The end of the year has crept upon me in a way that hasn’t happened since the pandemic. How can it be Christmas Eve tomorrow? I just barely wrapped the presents! Sitting here wondering where the time went, I realize that my life recently has been filled with distractions. Phone scrolling, online shopping (which looks a lot like window shopping these days), signing up for events and get-togethers I don’t really care about – this is what my life looks like of late. No wonder I didn’t see the days dwindling down. My mind isn’t even HERE.

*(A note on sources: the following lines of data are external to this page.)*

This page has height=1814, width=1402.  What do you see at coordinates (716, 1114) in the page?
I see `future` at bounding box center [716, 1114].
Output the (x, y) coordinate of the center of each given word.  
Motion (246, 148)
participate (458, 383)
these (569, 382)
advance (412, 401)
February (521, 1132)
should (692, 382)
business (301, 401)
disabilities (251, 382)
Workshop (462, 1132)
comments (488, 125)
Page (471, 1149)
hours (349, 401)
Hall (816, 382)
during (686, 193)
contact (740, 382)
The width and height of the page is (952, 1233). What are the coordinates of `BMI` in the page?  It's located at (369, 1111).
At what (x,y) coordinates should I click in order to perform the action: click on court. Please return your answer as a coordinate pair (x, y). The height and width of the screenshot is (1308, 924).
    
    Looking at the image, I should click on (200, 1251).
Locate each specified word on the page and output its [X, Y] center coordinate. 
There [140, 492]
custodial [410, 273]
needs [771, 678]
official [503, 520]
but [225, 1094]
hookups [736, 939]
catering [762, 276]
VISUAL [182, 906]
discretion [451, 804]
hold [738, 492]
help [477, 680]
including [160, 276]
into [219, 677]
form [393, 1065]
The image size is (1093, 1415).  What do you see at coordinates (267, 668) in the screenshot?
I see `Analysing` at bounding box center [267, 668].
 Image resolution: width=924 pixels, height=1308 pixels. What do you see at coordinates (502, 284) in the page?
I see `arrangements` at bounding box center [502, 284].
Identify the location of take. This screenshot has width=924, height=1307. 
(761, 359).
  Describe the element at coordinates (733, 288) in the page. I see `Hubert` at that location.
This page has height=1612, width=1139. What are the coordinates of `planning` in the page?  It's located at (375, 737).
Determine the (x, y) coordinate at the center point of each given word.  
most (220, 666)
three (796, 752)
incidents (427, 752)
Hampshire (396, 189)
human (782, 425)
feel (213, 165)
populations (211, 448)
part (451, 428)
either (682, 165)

The pace of life has undoubtedly picked up, not just for me but for everyone else, too. As the New Year rolls around, I have made a promise to live with intention (again!) . Dock the phone, say no, delete social media, reduce the work load and other tactics of ridding distractions. At the same time, I am making a choice to pivot from 2023. At the beginning of this year, I made the announcement online that we were expecting big changes. And I decided to leave everything open ended. But to live with intention requires steadfast focus. I am ready to become me again and grab life by the reigns. And I want to teach my son that by choosing to be intentional, we can create a wonderful life.
Reflecting on this year, I realize that leaving things open-ended may have helped me adjust physically, but it wasn’t good for my mental health. My life turned towards sloth activities that weren’t feeding my soul. And I think somewhere in the back of my mind, that nagged at me. At the same time, I wish I did less of what didn’t add value to my life. I would describe my first part of motherhood as being lost, and I was saying yes to everything without thinking. So I am spending the next few days making lists for 2024. I am putting away the phone and clearing my agenda. I am creating the next year to be Casey’s best one yet. And maybe mine, too.